Excerpt from a dataset:
____________________

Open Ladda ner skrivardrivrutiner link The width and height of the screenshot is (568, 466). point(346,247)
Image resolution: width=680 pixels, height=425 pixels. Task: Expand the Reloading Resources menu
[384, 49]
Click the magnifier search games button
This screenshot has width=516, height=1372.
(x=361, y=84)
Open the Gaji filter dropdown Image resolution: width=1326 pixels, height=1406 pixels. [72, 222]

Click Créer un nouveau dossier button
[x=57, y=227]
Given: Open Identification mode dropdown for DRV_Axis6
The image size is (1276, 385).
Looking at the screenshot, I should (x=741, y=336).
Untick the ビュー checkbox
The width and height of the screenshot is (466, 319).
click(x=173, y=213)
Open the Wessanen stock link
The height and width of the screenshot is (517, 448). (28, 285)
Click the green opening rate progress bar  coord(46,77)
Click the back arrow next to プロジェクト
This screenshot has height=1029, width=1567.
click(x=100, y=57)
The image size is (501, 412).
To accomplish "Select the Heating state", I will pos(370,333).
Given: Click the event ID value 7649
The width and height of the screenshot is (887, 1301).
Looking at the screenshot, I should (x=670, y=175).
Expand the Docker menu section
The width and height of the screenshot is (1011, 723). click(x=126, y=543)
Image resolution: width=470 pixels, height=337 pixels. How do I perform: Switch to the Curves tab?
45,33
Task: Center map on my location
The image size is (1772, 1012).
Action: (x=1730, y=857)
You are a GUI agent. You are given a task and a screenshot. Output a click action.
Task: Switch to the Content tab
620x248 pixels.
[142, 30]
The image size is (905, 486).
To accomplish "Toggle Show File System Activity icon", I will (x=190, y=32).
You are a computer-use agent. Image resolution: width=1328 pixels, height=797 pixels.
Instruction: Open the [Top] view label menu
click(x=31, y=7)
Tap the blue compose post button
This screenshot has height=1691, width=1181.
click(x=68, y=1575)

____________________

*EXERCISE REQUIREMENTS*.
Copy out the entire listing above word for word, keeping every line.

*COMPLETE OUTPUT*.
Open Ladda ner skrivardrivrutiner link The width and height of the screenshot is (568, 466). point(346,247)
Image resolution: width=680 pixels, height=425 pixels. Task: Expand the Reloading Resources menu
[384, 49]
Click the magnifier search games button
This screenshot has width=516, height=1372.
(x=361, y=84)
Open the Gaji filter dropdown Image resolution: width=1326 pixels, height=1406 pixels. [72, 222]

Click Créer un nouveau dossier button
[x=57, y=227]
Given: Open Identification mode dropdown for DRV_Axis6
The image size is (1276, 385).
Looking at the screenshot, I should (x=741, y=336).
Untick the ビュー checkbox
The width and height of the screenshot is (466, 319).
click(x=173, y=213)
Open the Wessanen stock link
The height and width of the screenshot is (517, 448). (28, 285)
Click the green opening rate progress bar  coord(46,77)
Click the back arrow next to プロジェクト
This screenshot has height=1029, width=1567.
click(x=100, y=57)
The image size is (501, 412).
To accomplish "Select the Heating state", I will pos(370,333).
Given: Click the event ID value 7649
The width and height of the screenshot is (887, 1301).
Looking at the screenshot, I should (x=670, y=175).
Expand the Docker menu section
The width and height of the screenshot is (1011, 723). click(x=126, y=543)
Image resolution: width=470 pixels, height=337 pixels. How do I perform: Switch to the Curves tab?
45,33
Task: Center map on my location
The image size is (1772, 1012).
Action: (x=1730, y=857)
You are a GUI agent. You are given a task and a screenshot. Output a click action.
Task: Switch to the Content tab
620x248 pixels.
[142, 30]
The image size is (905, 486).
To accomplish "Toggle Show File System Activity icon", I will (x=190, y=32).
You are a computer-use agent. Image resolution: width=1328 pixels, height=797 pixels.
Instruction: Open the [Top] view label menu
click(x=31, y=7)
Tap the blue compose post button
This screenshot has height=1691, width=1181.
click(x=68, y=1575)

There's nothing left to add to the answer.